Data to process: Begin

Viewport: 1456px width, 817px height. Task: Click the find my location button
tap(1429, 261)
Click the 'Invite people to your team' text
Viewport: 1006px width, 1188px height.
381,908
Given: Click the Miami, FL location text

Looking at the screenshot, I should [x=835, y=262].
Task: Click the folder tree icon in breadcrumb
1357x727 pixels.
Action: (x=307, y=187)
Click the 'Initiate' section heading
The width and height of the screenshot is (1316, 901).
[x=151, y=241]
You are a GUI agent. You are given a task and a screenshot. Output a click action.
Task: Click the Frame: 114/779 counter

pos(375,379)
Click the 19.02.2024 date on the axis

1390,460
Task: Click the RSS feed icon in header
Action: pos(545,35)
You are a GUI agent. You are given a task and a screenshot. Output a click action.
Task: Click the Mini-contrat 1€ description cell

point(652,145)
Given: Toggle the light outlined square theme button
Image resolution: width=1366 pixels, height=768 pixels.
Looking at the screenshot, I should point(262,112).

Data to process: End

• [Required action]
The answer is a portion of the data. Write out exactly the line with "Image resolution: width=1366" and all lines after it.

• [Task response]
Image resolution: width=1366 pixels, height=768 pixels.
Looking at the screenshot, I should point(262,112).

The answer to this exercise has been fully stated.